Reputation: 523
I have a PostgreSQL database with 1.2 billions rows, attempted to make an application that queries rows a million at a time, with an option to query larger intervals.
At first I was just querying a database of a million to 10 million with ease;
Now that I'm querying a large database with an OFFSET
the ResultSet
takes a long time to generate.
// ...
stmt.setFetchSize(100000);
ResultSet rs = stmt.executeQuery("SELECT mmsi, report_timestamp, position_geom, ST_X(position_geom) AS Long, "
+ "ST_Y(position_geom) AS Lat FROM reports4 WHERE position_geom IS NOT NULL ORDER by report_timestamp ASC LIMIT "
+ limit + " OFFSET " + set);
So the ORDER BY
is probably killing my execution time, but having the information ordered makes things easier later on.

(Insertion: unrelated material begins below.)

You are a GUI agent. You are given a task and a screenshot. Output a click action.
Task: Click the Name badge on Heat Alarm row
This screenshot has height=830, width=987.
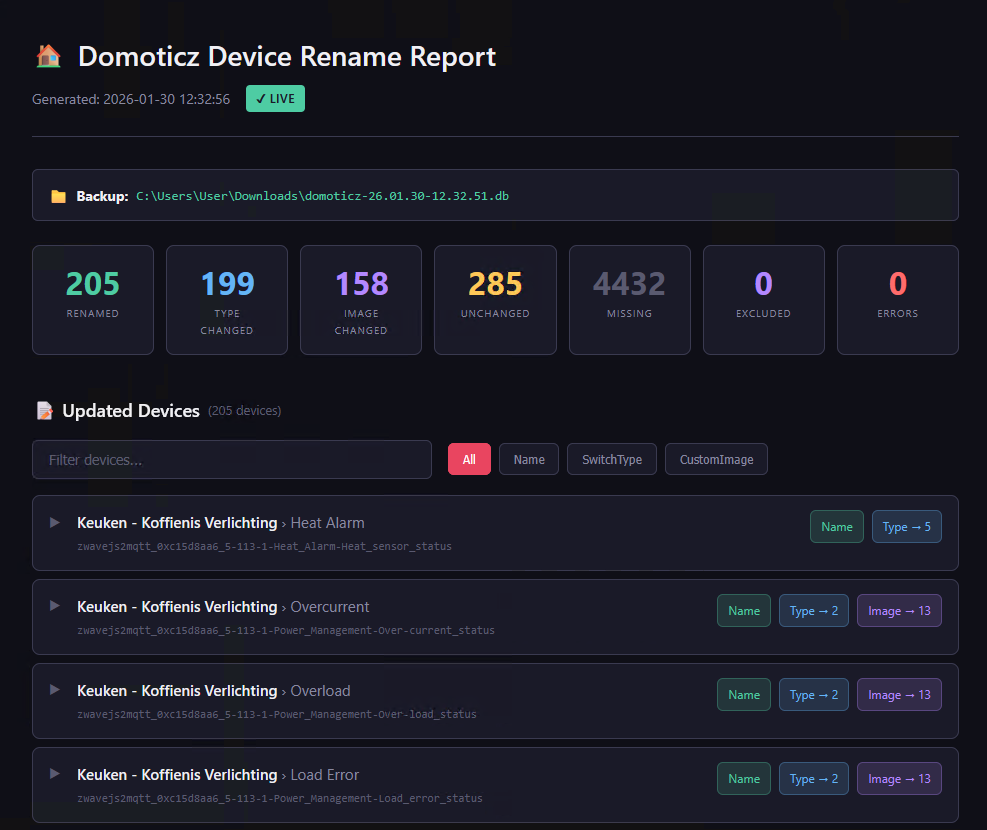[x=836, y=527]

Is there a more efficient way to query the rows in intervals ?
Upvotes: 3
Views: 681
Reputation: 1406
You could use a partial index that is built over a subset of your database.
CREATE INDEX idx_reports4 ON reports4(position_geom, report_timestamp) where position_geom IS NOT NULL;
This would increase the performance considerably as you are just indexing a part of the database that is required.
Upvotes: 2
Reputation: 1269773
For this query:
SELECT mmsi, report_timestamp, position_geom, ST_X(position_geom) AS Long, "
+ "ST_Y(position_geom) AS Lat
FROM reports4
WHERE position_geom IS NOT NULL
ORDER by report_timestamp ASC;
You should be able to use an index on an expression:
CREATE INDEX idx_reports4_position_ts ON reports4((position_geom IS NOT NULL), report_timestamp)
This index should be used directly for the query.
Upvotes: 3